● **Direction**
Swap "Task" for "Goal" everywhere in the records below and reproduce them with nothing else altered. Omit the pictures from your answer.
****************
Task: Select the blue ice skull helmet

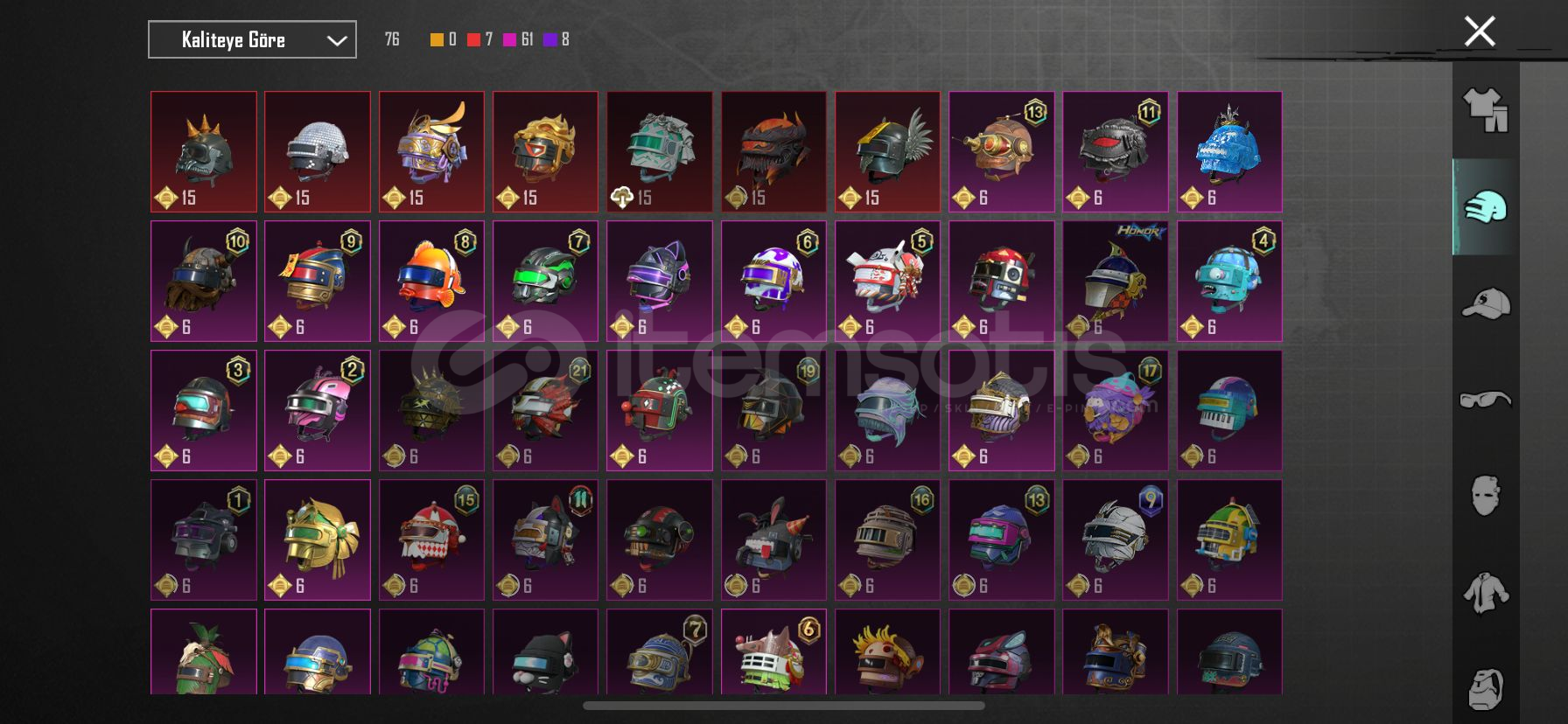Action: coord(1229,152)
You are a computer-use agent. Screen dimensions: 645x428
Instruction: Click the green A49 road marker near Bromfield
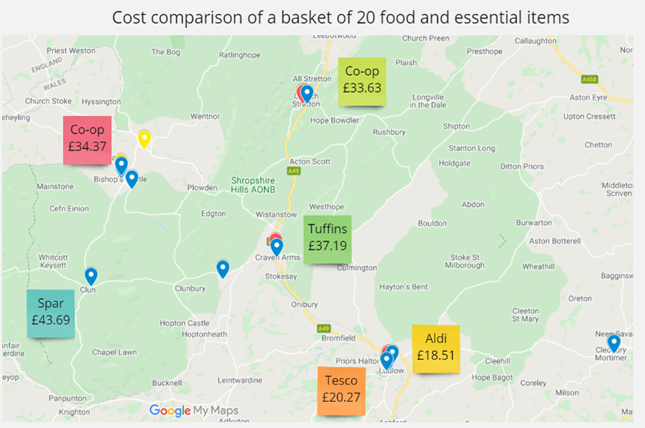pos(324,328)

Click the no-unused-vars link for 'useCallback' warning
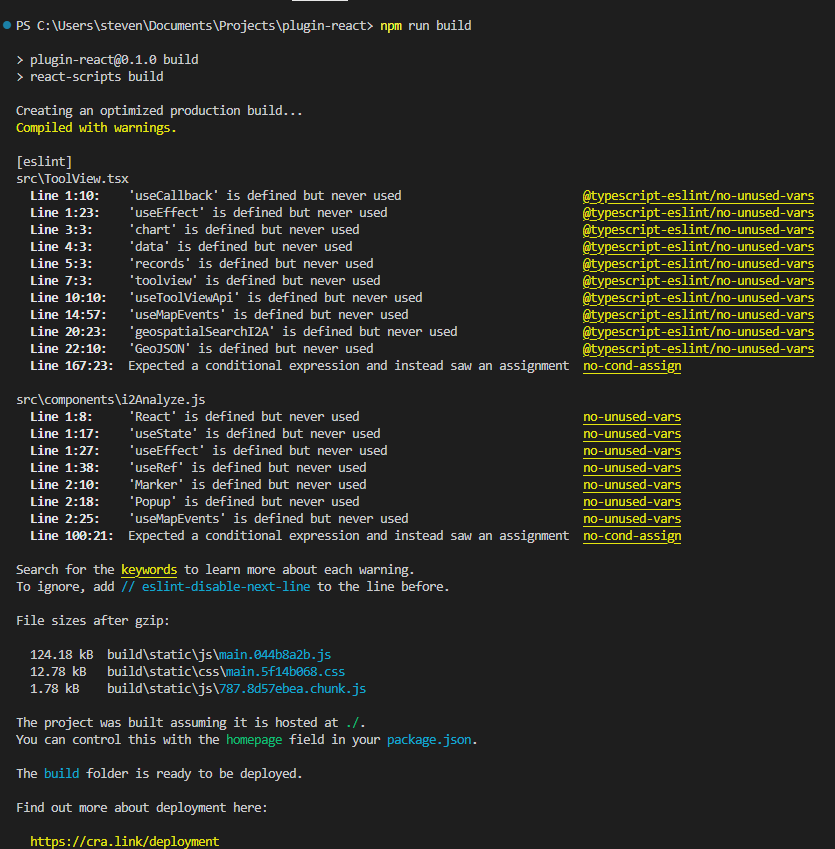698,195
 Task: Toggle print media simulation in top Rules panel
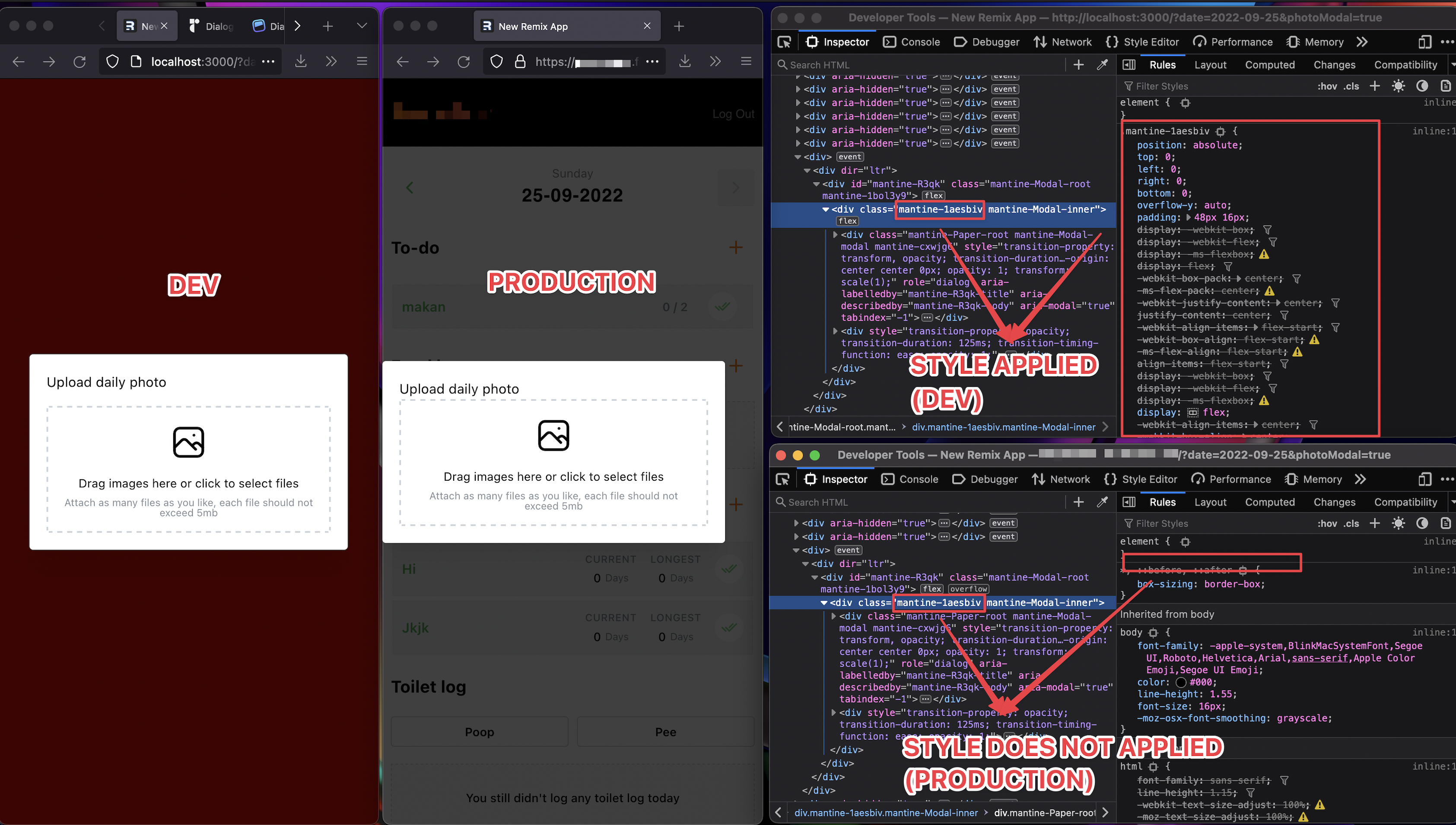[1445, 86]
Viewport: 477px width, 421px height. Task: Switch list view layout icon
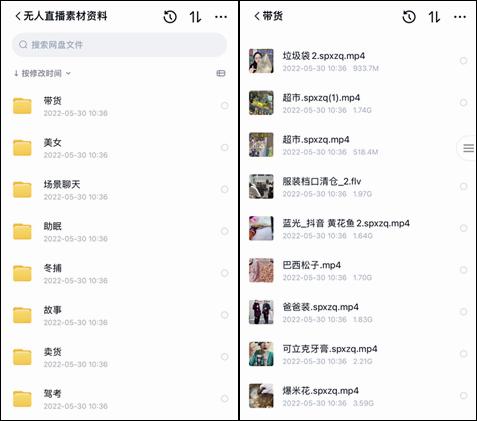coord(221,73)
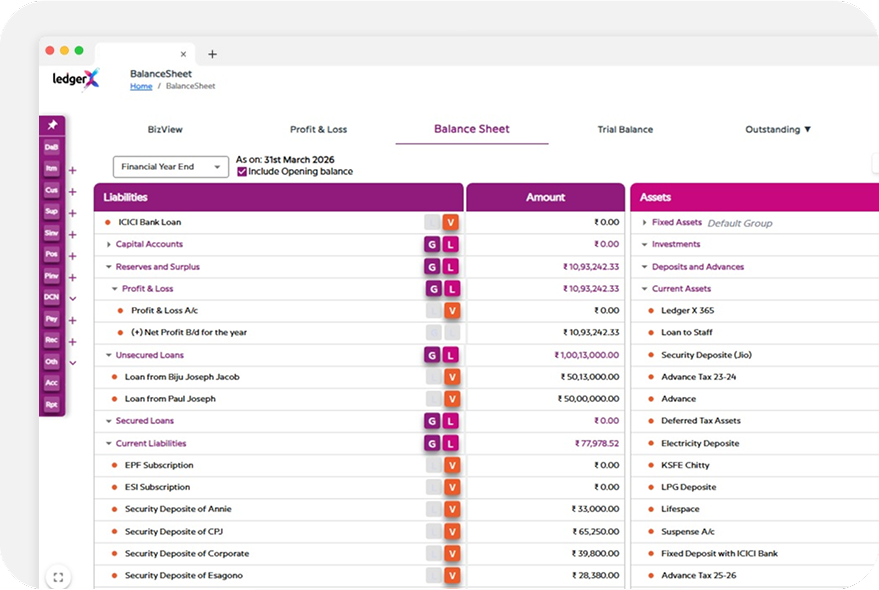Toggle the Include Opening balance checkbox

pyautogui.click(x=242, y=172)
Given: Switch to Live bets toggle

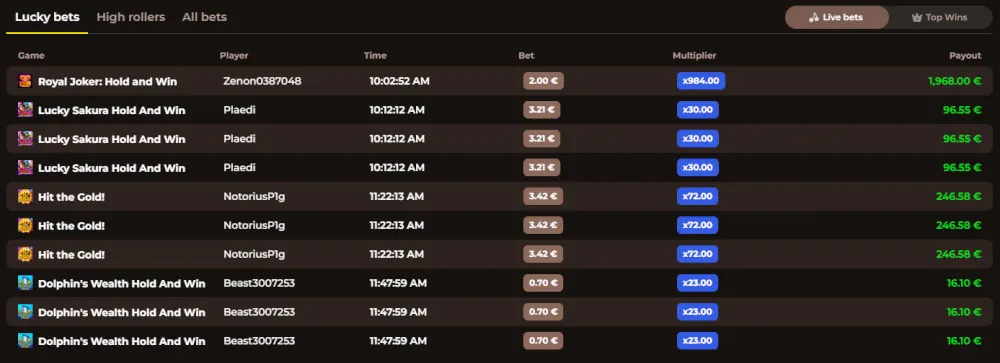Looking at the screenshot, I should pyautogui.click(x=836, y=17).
****************
● **Solution below**
Goal: Select the blue ice skull helmet

Action: coord(1229,152)
You are a computer-use agent. Screen dimensions: 645x428
Instruction: Click the green A49 road marker near Bromfield
pos(324,328)

Click the no-unused-vars link for 'useCallback' warning
698,195
 Goal: Toggle print media simulation in top Rules panel
[1445, 86]
Viewport: 477px width, 421px height. Goal: Switch list view layout icon
coord(221,73)
Toggle the Include Opening balance checkbox

pyautogui.click(x=242, y=172)
Given: Switch to Live bets toggle

Looking at the screenshot, I should pyautogui.click(x=836, y=17).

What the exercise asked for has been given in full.